In the previous lecture, we discussed several methods for solving non-linear equation:

1. **Newton-Raphson method**: This method is used to find roots of $f(x) = 0$ when $f'(x)$ is known.
2. **Secant method**: This method is also used to find roots of $f(x) = 0$, but it doesn't require knowledge of $f'(x)$.
3. **Bisection method**: This method is used to find roots of $f(x) - y = 0$ within a known interval $[a,b]$ where $f(a)f(b)<0$.

### Discussion:

When considering the generalization of these methods to solve a system of equations rather than a single equation, which method is viable?

**Bisection Method**: In n-dimensions, for the bisection method to work, we need to find a range such that $f(\vec{x_a}) \cdot f(\vec{x_b}) < 0$. This can be challenging in higher dimensions.

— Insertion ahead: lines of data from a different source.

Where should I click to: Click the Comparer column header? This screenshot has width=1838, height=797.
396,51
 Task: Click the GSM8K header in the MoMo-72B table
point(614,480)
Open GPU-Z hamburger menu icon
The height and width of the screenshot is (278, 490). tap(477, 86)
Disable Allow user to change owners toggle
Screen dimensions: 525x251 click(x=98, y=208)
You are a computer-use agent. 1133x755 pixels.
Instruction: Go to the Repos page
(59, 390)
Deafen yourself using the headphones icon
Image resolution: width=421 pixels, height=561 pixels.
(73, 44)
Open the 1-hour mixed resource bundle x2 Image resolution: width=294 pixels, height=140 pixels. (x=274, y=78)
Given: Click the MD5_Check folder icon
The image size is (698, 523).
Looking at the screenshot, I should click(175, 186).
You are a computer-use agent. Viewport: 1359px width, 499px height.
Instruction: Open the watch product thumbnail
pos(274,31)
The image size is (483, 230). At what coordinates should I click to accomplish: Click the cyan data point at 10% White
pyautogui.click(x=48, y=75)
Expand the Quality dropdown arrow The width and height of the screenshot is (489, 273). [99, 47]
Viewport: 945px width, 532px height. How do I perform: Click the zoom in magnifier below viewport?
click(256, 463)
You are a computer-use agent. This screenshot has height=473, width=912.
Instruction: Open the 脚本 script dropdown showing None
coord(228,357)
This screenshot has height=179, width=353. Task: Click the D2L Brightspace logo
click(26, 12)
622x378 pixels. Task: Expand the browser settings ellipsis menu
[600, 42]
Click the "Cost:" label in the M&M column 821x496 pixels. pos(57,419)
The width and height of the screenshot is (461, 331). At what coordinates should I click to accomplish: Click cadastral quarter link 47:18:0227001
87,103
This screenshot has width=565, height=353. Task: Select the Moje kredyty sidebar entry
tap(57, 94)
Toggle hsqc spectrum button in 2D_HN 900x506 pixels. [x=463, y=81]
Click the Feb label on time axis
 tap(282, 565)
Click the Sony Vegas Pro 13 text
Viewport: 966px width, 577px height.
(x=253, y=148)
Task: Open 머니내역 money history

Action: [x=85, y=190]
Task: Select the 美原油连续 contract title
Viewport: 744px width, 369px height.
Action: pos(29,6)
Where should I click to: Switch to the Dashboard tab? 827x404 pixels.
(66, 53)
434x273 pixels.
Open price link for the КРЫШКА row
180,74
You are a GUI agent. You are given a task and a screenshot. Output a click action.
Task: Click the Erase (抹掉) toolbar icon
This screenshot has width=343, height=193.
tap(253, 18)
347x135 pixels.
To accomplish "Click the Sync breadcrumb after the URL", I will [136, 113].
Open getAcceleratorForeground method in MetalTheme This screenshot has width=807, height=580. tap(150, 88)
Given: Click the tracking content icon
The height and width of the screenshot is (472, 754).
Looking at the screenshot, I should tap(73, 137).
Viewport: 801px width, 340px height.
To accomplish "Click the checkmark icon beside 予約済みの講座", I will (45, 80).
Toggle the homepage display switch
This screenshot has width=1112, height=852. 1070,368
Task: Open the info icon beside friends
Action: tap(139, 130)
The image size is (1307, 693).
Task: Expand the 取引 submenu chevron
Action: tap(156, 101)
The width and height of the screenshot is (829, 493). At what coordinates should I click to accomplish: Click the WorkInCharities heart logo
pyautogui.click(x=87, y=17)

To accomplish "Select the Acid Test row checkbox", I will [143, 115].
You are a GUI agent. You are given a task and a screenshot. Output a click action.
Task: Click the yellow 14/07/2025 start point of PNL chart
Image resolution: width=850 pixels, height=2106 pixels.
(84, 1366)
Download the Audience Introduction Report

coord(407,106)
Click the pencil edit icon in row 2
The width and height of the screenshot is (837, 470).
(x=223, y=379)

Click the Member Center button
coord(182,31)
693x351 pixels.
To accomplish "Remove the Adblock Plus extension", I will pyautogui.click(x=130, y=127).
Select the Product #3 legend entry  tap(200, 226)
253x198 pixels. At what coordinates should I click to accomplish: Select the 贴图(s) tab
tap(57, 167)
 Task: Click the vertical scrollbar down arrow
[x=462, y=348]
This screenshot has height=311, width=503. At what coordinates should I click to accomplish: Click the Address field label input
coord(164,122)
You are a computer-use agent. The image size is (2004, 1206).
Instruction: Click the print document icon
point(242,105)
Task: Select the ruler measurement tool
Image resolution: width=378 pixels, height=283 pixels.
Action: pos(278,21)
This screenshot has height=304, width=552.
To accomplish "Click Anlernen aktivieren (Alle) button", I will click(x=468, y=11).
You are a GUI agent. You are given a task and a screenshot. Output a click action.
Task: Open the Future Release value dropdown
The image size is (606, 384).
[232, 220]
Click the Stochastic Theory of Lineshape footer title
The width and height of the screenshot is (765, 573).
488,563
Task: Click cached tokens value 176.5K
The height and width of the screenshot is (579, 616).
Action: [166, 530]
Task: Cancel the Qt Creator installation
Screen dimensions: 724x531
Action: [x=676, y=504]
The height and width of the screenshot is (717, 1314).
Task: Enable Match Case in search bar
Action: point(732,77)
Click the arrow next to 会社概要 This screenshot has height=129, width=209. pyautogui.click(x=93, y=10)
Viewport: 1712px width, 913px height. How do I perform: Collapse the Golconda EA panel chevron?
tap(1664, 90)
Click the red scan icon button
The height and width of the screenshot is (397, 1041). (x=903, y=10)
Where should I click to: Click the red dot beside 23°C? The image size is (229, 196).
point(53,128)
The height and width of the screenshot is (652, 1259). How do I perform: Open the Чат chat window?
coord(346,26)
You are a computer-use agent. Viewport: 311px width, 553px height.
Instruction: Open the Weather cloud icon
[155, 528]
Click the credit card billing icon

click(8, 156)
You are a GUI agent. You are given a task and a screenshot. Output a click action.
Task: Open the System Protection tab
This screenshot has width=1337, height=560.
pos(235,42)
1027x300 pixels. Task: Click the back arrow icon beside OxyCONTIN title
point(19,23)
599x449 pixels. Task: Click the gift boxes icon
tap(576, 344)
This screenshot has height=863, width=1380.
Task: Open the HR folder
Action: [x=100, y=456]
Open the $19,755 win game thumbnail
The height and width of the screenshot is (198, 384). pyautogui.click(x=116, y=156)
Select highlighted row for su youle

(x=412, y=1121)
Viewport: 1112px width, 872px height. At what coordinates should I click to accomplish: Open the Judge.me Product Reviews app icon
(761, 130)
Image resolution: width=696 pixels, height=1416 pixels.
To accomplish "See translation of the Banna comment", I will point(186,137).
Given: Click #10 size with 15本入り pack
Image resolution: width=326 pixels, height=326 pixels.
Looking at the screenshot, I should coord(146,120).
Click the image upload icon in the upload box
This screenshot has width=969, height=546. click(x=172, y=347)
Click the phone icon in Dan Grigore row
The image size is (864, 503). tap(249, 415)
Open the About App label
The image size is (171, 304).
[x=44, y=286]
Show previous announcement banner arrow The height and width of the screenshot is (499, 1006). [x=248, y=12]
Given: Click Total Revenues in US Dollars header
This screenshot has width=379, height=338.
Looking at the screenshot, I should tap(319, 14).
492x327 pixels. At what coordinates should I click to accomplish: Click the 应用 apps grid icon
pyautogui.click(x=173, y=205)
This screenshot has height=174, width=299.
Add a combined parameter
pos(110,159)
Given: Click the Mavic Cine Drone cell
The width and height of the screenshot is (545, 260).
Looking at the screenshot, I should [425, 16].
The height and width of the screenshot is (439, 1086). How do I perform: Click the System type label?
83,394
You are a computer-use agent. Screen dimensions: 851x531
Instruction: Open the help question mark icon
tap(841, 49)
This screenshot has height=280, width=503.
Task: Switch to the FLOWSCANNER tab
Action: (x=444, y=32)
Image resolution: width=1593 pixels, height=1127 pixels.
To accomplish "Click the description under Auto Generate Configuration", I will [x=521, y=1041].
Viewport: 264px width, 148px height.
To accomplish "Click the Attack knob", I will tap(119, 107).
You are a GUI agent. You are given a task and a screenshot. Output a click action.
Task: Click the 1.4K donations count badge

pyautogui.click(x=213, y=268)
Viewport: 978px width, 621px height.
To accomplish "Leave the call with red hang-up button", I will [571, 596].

**Newton's Method**: Newton's method, on the other hand, doesn't require a range but only a starting point. It can be generalized to n-dimensions using Jacobian matrix, making it more suitable for solving systems of equations.


## 2. Solve for Multiple Equations


### 2.1 Solving Linear Equations

**Gaussian Elimination** is a prevalent and robust method for solving systems of linear equations. It systematically reduces the system to a form from which the solution can be directly read.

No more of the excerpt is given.